Leaders: If You Miss Family…You Miss (Almost) Everything

Leaders: If You Miss Family...You Miss Almost Everything

I’m a senior pastor, and I’m passionate about “leadership” issues. But I almost missed one of the biggest of them all, all because it had to do with kids and teenagers.

While I have kids of my own, I thought kids in ministry were an issue that we programmed for.

It’s perspective many senior leaders fall into: hire or recruit some capable people to look after kids and teens so you can free up your time not to think about family.

I realize now that my old perspective was dead wrong. What’s more, it was incredibly unstrategic. And let’s add unspiritual into the mix too (I believe God has a heart for families).

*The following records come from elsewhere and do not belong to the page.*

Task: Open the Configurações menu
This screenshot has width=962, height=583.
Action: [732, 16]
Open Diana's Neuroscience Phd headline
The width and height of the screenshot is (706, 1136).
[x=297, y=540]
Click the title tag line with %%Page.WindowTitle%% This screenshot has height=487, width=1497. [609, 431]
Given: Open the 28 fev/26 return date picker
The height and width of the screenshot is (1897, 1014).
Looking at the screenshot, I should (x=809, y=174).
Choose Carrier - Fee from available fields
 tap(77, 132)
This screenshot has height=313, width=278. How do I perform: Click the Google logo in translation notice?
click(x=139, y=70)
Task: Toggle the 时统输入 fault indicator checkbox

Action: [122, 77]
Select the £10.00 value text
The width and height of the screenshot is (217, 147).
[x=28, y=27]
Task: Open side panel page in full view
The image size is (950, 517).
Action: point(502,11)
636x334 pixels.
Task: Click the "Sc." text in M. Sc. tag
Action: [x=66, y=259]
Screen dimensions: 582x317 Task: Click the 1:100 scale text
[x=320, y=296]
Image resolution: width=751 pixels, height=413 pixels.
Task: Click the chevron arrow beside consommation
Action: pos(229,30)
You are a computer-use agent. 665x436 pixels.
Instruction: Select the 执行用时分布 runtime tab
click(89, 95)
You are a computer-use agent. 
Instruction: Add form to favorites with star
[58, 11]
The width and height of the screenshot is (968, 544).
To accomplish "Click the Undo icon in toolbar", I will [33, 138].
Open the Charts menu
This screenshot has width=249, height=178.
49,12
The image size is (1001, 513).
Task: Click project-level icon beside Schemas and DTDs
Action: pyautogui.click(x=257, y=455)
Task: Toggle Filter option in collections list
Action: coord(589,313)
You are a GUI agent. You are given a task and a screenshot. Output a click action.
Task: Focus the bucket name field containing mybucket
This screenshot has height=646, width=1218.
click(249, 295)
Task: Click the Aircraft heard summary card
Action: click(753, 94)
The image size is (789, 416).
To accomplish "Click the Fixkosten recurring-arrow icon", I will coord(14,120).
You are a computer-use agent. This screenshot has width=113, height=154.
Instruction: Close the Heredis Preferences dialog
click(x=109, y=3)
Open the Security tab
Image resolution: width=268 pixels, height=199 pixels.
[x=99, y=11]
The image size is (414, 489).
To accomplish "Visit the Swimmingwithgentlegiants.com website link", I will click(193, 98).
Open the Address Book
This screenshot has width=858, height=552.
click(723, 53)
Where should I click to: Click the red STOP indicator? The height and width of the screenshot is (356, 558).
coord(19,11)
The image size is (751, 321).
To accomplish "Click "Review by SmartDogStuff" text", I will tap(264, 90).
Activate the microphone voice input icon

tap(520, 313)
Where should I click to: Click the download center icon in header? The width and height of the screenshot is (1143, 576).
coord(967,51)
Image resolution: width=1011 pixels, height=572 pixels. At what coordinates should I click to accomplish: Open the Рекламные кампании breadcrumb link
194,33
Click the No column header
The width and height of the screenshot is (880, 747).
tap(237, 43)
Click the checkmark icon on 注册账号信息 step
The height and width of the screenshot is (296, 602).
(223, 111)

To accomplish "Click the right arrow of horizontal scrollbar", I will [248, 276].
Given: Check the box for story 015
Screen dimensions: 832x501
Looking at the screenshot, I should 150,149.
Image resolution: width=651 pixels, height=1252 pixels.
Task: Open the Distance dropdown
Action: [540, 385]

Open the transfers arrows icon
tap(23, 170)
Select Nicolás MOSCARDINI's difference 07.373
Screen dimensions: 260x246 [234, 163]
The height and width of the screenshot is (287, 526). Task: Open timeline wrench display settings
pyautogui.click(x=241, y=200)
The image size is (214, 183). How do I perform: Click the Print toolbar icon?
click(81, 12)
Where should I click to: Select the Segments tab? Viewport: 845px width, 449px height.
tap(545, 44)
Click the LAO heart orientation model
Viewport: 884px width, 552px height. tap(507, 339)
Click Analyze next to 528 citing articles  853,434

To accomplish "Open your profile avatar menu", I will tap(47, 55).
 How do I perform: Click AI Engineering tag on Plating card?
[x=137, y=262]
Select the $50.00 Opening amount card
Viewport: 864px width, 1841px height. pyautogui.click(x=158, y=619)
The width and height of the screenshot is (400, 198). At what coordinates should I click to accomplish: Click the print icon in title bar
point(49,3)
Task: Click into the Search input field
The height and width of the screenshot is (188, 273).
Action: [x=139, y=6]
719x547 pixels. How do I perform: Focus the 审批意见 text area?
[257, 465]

My flawed perspective came into sharp focus several years ago. I had invited Reggie Joiner (who founded Orange) to speak at a conference I hosted. I wanted him to talk about leadership and give leadership talks. He agreed, on one condition: that he give one talk on the family.

I didn’t really want him to talk about family, not because I don’t like families (I love mine and many others), but because this was supposed to be about, well, leadership. I only agreed to let him do the talk because it was part of the deal.

So what happened?

I loved his leadership talks.

Almost everyone else couldn’t stop talking about his family talk.

It actually kind of frustrated me at the time. But I couldn’t deny it.

Talking about family lit up our families.

Talking about family lit up our families about their friends and neighbours and how to reach them.

I couldn’t put the genie back in the bottle.

Over the last few years I realized that Reggie is on to something big. He’s onto something that every senior leader ignores to his or her peril.

Family is an issue that demands the focus and attention of every senior leader (and their team) for at least these 5 reasons:

1. Unchurched people never lie awake at night thinking about your next sermon; but they do lie awake at night wondering if their kids are going to be okay. When you start the conversation with unchurched people around the cause of family, you have a conversation they’re already engaged in.  And you want to reach families, right? What if the conversation about family is the greatest evangelism opportunity you’ve got?

2. Family is a universal issue. Sure, not everybody has a family. There are singles, and engaged couples, widows and many who are single again. And not every family is two adults with two kids (not that that was ever the Biblical definition of family anyway.) But everybody comes from family. And many of us spend great chunks of time being impacted by our families, even as adults. While families come in all kinds of different forms, when you speak family, you speak a language everybody understands.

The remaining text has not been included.